Ronald Phillips’ lawyers sued Oct. 31 to stop his execution on the grounds that Ohio had delayed the announcement of its policy so long it didn’t leave enough time to fully investigate the method. They also question the Department of Rehabilitation and Correction’s decision to allow the prisons director to delegate execution responsibilities to other individuals.
Judge Gregory Frost said he understands why Phillips does not trust the state to follow its own execution policies based on problems in the past. But he said Phillips did not prove the state’s new policy is unconstitutional.
Phillips, 40, is scheduled to die Nov. 14 for raping and killing Sheila Marie Evans, the 3-year-old daughter of his girlfriend, after a long period of abusing the girl.
An attorney for Ohio said the state is committed to carrying out the execution in a humane, dignified and constitutional manner and understands that commitment.
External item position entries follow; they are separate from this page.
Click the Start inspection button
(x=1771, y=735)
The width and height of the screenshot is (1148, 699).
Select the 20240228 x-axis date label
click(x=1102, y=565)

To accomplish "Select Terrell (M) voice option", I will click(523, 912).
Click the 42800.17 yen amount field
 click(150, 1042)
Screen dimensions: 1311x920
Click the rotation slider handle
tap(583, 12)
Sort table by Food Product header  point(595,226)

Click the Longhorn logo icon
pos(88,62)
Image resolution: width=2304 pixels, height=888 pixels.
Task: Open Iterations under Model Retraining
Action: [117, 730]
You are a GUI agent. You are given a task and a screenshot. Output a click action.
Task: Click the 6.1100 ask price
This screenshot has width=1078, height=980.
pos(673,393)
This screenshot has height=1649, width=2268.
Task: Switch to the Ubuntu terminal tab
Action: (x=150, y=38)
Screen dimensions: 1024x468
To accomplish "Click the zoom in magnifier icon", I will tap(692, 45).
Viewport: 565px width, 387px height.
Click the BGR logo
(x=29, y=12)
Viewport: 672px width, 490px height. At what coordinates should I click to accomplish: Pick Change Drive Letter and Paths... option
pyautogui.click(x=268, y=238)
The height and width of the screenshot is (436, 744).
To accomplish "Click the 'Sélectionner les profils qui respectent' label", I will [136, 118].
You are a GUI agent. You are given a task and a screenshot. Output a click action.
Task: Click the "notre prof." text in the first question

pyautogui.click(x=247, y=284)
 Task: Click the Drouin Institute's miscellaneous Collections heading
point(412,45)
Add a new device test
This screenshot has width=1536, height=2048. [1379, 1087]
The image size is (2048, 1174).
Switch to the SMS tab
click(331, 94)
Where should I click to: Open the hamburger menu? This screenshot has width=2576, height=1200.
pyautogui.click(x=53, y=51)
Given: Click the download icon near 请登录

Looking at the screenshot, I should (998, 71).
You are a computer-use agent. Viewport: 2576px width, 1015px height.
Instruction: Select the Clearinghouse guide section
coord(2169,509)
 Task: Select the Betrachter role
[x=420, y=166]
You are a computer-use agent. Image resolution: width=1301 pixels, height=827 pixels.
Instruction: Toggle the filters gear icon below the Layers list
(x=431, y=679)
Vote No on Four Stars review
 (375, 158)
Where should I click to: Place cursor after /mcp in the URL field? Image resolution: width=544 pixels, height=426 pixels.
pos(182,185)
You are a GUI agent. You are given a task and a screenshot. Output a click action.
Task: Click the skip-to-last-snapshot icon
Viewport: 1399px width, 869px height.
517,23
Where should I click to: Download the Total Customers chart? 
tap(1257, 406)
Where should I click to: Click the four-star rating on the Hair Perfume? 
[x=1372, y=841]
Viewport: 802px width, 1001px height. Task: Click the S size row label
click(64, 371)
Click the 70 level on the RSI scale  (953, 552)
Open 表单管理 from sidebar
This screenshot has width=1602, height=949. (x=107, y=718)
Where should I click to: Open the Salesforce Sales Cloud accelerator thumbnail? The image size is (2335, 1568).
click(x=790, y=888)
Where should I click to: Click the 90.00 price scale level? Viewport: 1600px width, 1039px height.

The agency switched to two new drugs because it couldn’t obtain a supply of its former execution drug, pentobarbital, from a specialty pharmacy that mixes individual doses for patients. The agency had considered using a compounding pharmacy after its supply of federally regulated pentobarbital expired in September.
Instead, the state plans to use an intravenous combination of midazolam, a sedative, and hydromorphone, a painkiller, to put Phillips to death.
Those drugs already are included in Ohio’s never-tried backup execution method, which requires them to be injected directly into an inmate’s muscle. No state has put a prisoner to death with that combination of drugs.
In video testimony from the prison housing death row at the Nov. 1 hearing, Phillips said a doctor could not find veins in his arms during a pre-execution check-up in October.
Gov. John Kasich is weighing clemency for Phillips, though the state Parole Board’s unanimously recommended against mercy Oct. 24.
Phillips’ lawyers have pushed for mercy, arguing he was raped and beaten by his late father as a child and grew up in a chaotic, filthy environment.
The state says Phillips long denied suffering such abuse and raised it only as his execution became imminent.